Jackson has found great relief from the treatment, so much so she began contemplating a return to the court for home town team Albury Wodonga Bandits in the second-tier NBL1 East. But given almost all cannabis products are on the World Anti-Doping Agency list of substances prohibited in competition – and can attract lengthy suspensions – the 40-year said her comeback would hinge on getting a Therapeutic Use Exemption (TUE).
“If it is prescribed by a doctor under the appropriate process, there is a particular medicinal access scheme in Australia that you have to go through, if it is under that scheme, they will issue a TUE,” Brukner said.
“Lauren was concerned that she may not be able to continue taking the cannabis if she goes back. I have reassured her that is not the case.”
The need for athletes to seek TUEs for medicinal cannabis may be a moot point in the near future, Brukner believes. Debate has raged for years about whether cannabis is performance enhancing and belongs on WADA’s prohibited substances list.
In 2012, the Coalition of Major and Professional Sports, which represents the AFL, NRL, Rugby Australia, Cricket Australia and Tennis Australia, argued that WADA should remove cannabis from the banned list.
In 2018, WADA removed cannabidiol, which is more commonly referred to as CBD and is the non-psychoactive, pain-relieving cannabinoid found in cannabis, from its prohibited list.
Last year, US sprinter Sha’Carri Richardson was prevented from running in the Tokyo Olympics after testing positive to cannabis. After an outpouring of sympathy for the runner, WADA announced it would respond to feedback from “a number of stakeholders” and review cannabis’ status on the prohibited list in 2022.

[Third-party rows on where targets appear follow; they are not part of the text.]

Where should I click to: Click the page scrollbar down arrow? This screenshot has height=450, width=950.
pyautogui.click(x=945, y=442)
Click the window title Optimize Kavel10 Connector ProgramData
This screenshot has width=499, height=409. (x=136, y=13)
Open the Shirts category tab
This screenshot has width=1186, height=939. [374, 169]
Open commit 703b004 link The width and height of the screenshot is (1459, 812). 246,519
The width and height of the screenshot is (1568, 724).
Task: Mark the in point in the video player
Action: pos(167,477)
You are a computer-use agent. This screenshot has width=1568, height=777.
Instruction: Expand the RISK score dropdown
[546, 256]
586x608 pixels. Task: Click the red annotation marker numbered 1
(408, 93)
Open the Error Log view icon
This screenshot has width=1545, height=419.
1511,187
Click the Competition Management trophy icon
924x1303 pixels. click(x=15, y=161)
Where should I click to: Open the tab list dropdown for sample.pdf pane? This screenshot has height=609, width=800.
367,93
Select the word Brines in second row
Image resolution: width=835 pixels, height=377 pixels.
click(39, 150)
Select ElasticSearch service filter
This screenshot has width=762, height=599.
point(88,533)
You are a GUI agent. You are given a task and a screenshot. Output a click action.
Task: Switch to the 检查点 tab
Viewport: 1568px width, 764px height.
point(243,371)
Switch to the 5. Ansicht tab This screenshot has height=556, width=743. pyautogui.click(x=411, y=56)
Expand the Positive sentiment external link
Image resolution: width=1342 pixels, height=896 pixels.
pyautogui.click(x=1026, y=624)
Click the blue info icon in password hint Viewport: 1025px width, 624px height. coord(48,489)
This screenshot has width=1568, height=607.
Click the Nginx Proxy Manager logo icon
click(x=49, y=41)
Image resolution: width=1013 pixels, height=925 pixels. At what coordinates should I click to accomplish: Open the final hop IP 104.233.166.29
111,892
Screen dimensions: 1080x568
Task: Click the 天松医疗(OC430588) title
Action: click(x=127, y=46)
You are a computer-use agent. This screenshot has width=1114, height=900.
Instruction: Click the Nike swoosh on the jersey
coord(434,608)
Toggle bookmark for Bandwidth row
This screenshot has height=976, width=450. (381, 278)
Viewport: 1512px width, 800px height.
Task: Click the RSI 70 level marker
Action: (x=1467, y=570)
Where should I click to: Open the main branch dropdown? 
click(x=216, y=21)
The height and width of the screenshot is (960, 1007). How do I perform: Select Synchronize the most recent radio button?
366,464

“There is no performance enhancement. The reason cannabis is on the banned list is not because of performance enhancement, it is because of legality issues and they didn’t want to encourage [athletes] to take it,” Brukner said.
“Arguably it is performance limiting. There has never been any evidence it is performance enhancing.
“I think it will come off soon. There are moves to review it and it probably should have never been on it. It probably affects a sport’s business more, whether people take cannabis or not. It is just one of those things, they put all those illegal, antisocial drugs on the list.
“But the use of cannabis has become more and more widespread, it is legal in half the states of America.”
Brukner said if trials confirmed medicinal cannabis was an effective source of pain relief for athletes, there would be no reason why active sportsmen and sportswomen could not use it as part of regular treatment.